◆ EXTRACTED TEXT
────────────────────

Visit discussion lists and affiliate sites online and you will find the question of repeat payments to affiliates coming up again and again. Some claim that affiliate networks are rip offs because they only pay you once for customers. Others say that the affiliate must do more than just generate a lead and wait for the cash to keep rolling in; after all, their effort ends with the first contact. If they do nothing to continue to market the program, why should they get paid?

The question of paying affiliates on an ongoing basis is an interesting challenge. Some markets bear this burden better, like cars. CarPrices.com pays its affiliates for up to a year by tracking a cookie. Yet cars offer more frequent sales than most commodities; if you buy a car, you need insurance. You need warranty help. You need repairs, information, and advice. It is an industry with a tremendous back end.

This kind of natural back end ties into the long term value of a customer. Automobile affiliate networks can naturally determine the long term value of a customer and can reward the affiliate on an ongoing basis. The first payment may be small, but overall the reward can be quite lucrative.

────────────────────

◆ DATASET CONTENT
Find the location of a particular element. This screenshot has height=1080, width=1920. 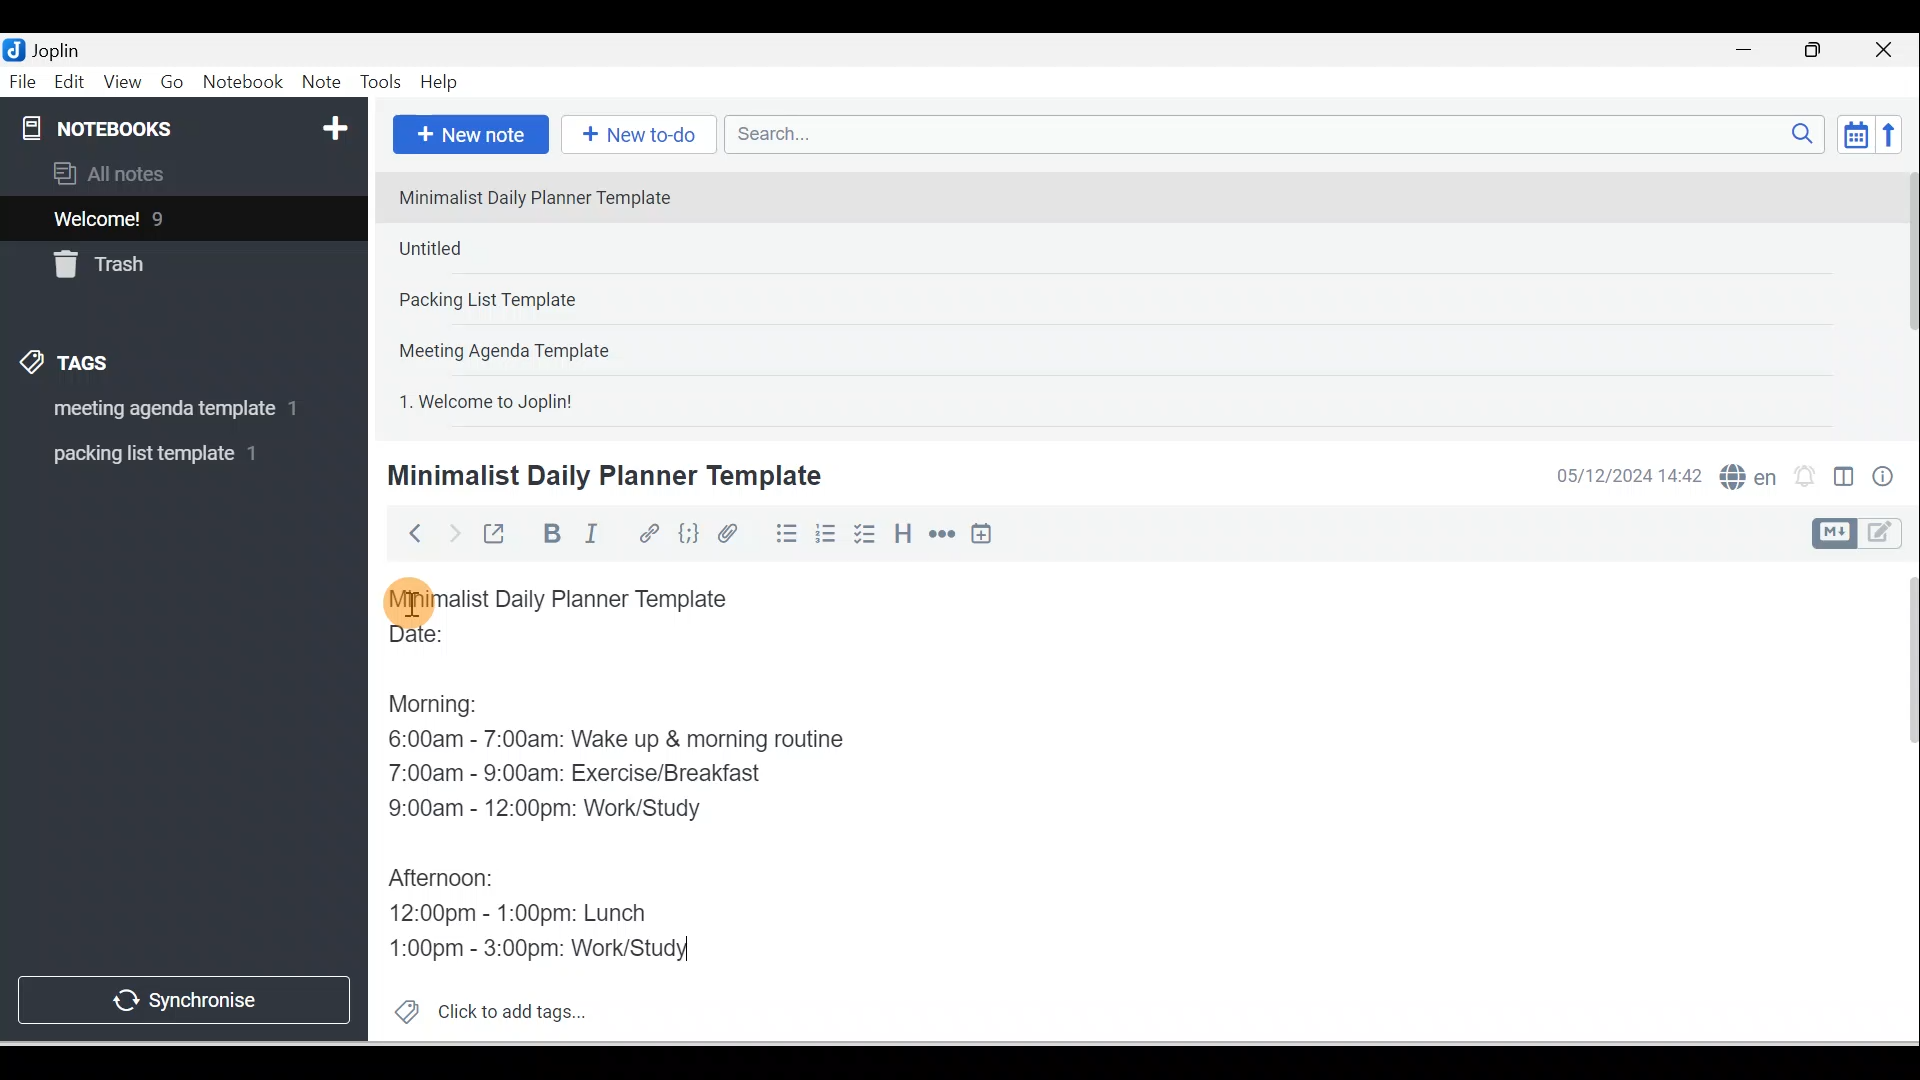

────────────────────

◆ EXERCISE INSTRUCTIONS
**a)** In the text on repeat payments to affiliates, how long does CarPrices.com pay its affiliates?
**b)** Resume the text on repeat payments to affiliates, starting after its last sentence.

◆ PER-TASK OUTPUTS
**a)** Up to a year, by tracking a cookie.

**b)**
Compare that to a video being sold; the profit margin is absolutely small and paying an affiliate for repeat purchases would simply not fly. It would be too costly for the company to do that with a low profit margin item.

The question of whether or not to pay affiliates on an ongoing basis ties into a basic principle of sales; without motivation, you have a bunch of affiliates looking to do little work and get paid forever. It's like a job where you send one customer over, do nothing, and hope to keep getting paid. If the affiliate makes an effort to generate repeat business and promote your network, they should be rewarded.

But if you have set up a basic lead generating system and/or have a low profit margin item, it just doesn't make sense.

Which brings up the final challenge affiliate networks are really bringing to all of us; the customer is starting to know what they should really pay for a product. This has implications outside the Internet as well. Public commission systems inform the consumer of what they are really paying. Look at Amazon.com's inability to make money; it loses money on each transaction.

Only time will tell if the Internet's ability to educate consumers about pricing will really impact pricing significantly. Affiliate networks are providing a significant challenge to both online and offline retailers, certainly in the book market.

Are we all telling the consumer too much?